Just as the Mideast involved America with the Israeli-Arab imbroglio and
the Lebanon war, the Caspian oil trade will bring
with it a full set of ethnic and regional problems. Talbott isn't kidding
when he says that ``conflict-resolution must be Job One
for U.S. policy in the region.''
Russia has fueled ethnic fires in the Caucasus to force her former colonies
to beg for her help. Iran, a part of the Caspian basin,
is seething at American efforts to exclude her from the region. The endless
conflict between Armenians and Azeris threatens to
destabilize the territory, through which crucial pipelines must be built.
So Aliyev's visit to Washington takes on special importance. Its outcome
will signal whether America really has the stomach
and the smarts to help convert the Caucasus into a peaceful source of oil.
A prime obstacle to Caucasus stability is the conflict between Armenia and
Azerbaijan. Its roots go back to Armenia's fear of
subjugation by Turks, born of the Ottoman Turks' genocide against Armenians
in 1915. The more immediate cause is a
mountainous region called Nagorno-Karabakh, a predominantly Armenian pocket
within Azeri borders.
After the Soviet breakup, Nagorno-Karabakh tried to join Armenia; in the
ensuing war, Armenia captured that area and much
more of Azerbaijan, turning one million Azeris into refugees. Militant
Armenians from Nagorno-Karabakh have threatened to
prevent Azeri oil from flowing through a key pipeline that passes near
their territory.
The Clinton administration has immersed itself in the international effort
to resolve the Nagorno-Karabakh issue, becoming a
co-chair -- along with France and Russia -- of the negotiating team.

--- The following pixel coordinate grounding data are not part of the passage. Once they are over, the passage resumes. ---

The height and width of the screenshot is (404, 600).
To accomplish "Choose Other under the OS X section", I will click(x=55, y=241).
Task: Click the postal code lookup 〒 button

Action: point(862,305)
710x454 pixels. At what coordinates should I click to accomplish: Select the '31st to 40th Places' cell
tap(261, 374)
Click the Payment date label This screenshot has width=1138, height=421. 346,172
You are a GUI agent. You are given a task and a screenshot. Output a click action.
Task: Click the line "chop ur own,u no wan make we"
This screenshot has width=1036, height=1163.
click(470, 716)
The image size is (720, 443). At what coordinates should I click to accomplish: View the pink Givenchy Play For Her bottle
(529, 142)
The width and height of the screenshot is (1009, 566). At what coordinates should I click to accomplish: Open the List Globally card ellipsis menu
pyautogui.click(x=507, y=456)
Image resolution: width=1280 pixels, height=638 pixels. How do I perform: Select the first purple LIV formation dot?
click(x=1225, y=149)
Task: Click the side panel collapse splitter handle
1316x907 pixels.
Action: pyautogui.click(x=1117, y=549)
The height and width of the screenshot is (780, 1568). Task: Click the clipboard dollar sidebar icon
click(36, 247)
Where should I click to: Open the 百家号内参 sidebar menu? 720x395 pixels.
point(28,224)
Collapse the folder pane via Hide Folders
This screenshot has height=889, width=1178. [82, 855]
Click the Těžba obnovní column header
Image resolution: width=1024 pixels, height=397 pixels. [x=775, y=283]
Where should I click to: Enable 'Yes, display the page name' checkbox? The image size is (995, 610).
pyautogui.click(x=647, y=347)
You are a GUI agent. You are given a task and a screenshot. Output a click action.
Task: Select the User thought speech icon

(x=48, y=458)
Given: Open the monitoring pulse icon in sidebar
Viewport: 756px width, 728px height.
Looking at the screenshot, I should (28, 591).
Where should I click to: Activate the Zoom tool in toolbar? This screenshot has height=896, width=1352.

But
its impartiality as a mediator is hampered by a
5-year-old congressional ban on aid to Azerbaijan, imposed because that
country blockaded Armenian energy supplies during
their war.
The ban is outdated and counterproductive, and the administration is
rightfully trying to get it lifted. It prohibits humanitarian aid
to Azerbaijan's refugees, as well as limiting democratization aid in trying
to open up Azeri politics.
In an interview on his chartered plane flying from New York City to Andrews
Air Force base, an energetic Aliyev expounded
on why Congress should lift the ban. ``The United States has very strong
economic interests in Azerbaijan,'' he said.
``Azerbaijan is a long-term partner for the United States.''
The Azeri leader also referred to Azerbaijan's role as a buffer against
Iran. ``Iran protests the increased cooperation between
the U.S. and Azerbaijan and tries to exert pressure, but we increase this
cooperation anyway. The U.S. Congress has to
appreciate this.''
In fact, Azerbaijan has paid dearly for helping the United States isolate
Iran. Washington pressed Azerbaijan to exclude Iran
from participation in a major oil consortium, and Iran retaliated by
blocking electrical power to Azerbaijan. The simplest, safest
way to move oil from Azerbaijan to the West, via Turkey, would be to run a
pipeline for a short distance through Iran.
Washington has nixed this idea.
If America starts reconsidering its Iran policy, that pipeline may still be
the best route. But if not, this only increases the need
for an impartial U.S. role as mediator on the issue of Nagorno-Karabakh.
All but one of the 52 member countries of the Organization for Cooperation
and Security in Europe, which is in charge of
peace negotiations, have voted for a formula that would let
Nagorno-Karabakh have full autonomy but return it inside
Azerbaijan's borders. Armenia's was the only ``no'' vote.
But Armenia's fears must be addressed. One way would be for America to
facilitate a reconciliation between Turkey and
Armenia, something the presidents of those two countries tried but failed
to do in 1992-93. If that historical breach could be
healed, as Israel healed its breach with Germany, perhaps the breach with
Azerbaijan could be healed, too.
U.S. mediation also would be vital to stop Russia from meddling in the
matter by shipping arms illicitly to Armenia. Aliyev, who
visited Moscow last month to protest such shipments as well as reputed
Russian efforts to have him assassinated, says, ``We
need time to see whether the Russian attitude has changed.'' He adds
darkly, ``Russia doesn't want to have its hand taken off
of the Caucasus.''
America will have its hands full if it truly wants to promote Caucasus
stability. In the words of Paul Goble, Radio Free Liberty's
top expert on ethnic matters in the ex-Soviet Union, ``This conflict is
like a giant Rubik's cube. Unless all parts are lined up,
nothing works.''
Trudy Rubin's column appears on Wednesdays and Fridays. 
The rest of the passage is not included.